No es encierro en soledad. Familiar. Con su cara y con su cruz. Hablamos de lo que es asunto obligado. Continuas llamadas a la asepsia para regatear al bicho. He dejado de poner los informativos de la televisión, aturden más que revelan. Y en este refugio obligado, pláticas con el otro yo que pugna por borrar angustias mirando el porvenir.
No puedo poner rostro a este confesor oculto. Quizá porque no lo tiene, o quizá porque juega al despiste con sus prestidigitaciones polifacéticas. Un momento, sí, caigo en la cuenta: estoy dialogando con el tiempo y su billar a tres bandas de imposibles carambolas; me conformo solo con imaginarlo.
Piden palabra pasado y futuro. Pero el presente calla. Le basta el testimonio del espantoso silencio de las calles, de los museos, de los estadios, de los bares, vacíos, sin el alma de los cuerpos; o de las bocas tapadas, ¿borradas?, por las mascarillas. Me arroja el dardo dañino de mi condición de alto riesgo por el capricho numérico en mi acta vital del DNI. Los otros dos hijos se solapan en las descripciones con sus raciones de recuerdos, uno; de incertidumbres, otro. Ellos susurran. El hoy vocea y golpea.
El antes es alegre, crecido en la revalorización de lo perdido, más en lo sencillo que en lo complejo. Proyecta película biográfica en planos largos, cortos y medios; en velocidades sosegadas o en anárquicos ritmos a lo Charlot. Aquí todo fue, sin cuartel para el es o será.
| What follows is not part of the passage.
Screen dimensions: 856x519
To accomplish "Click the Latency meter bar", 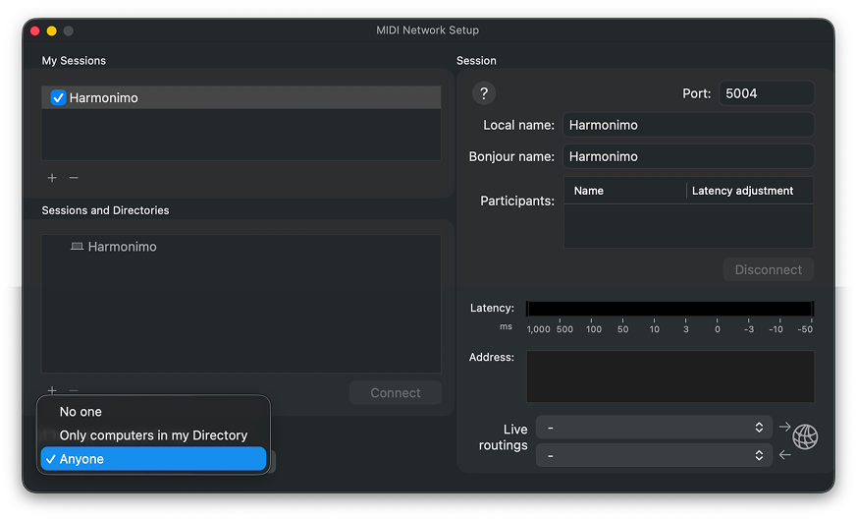I will coord(669,309).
El después me muestra lo dulce y lo agrio, en bien entrenada carrera de relevos. Advierte con firmeza enojada de enseñanzas que no perdonarán reiterados olvidos, ni nuevas agresiones al sentido común, aunque también abre la cancela a puestas en valor de lo cotidiano que llegó a tedioso por desgaste. Aquí, me habla alto y claro: recordad para siempre lo importante que es abrir la puerta de casa.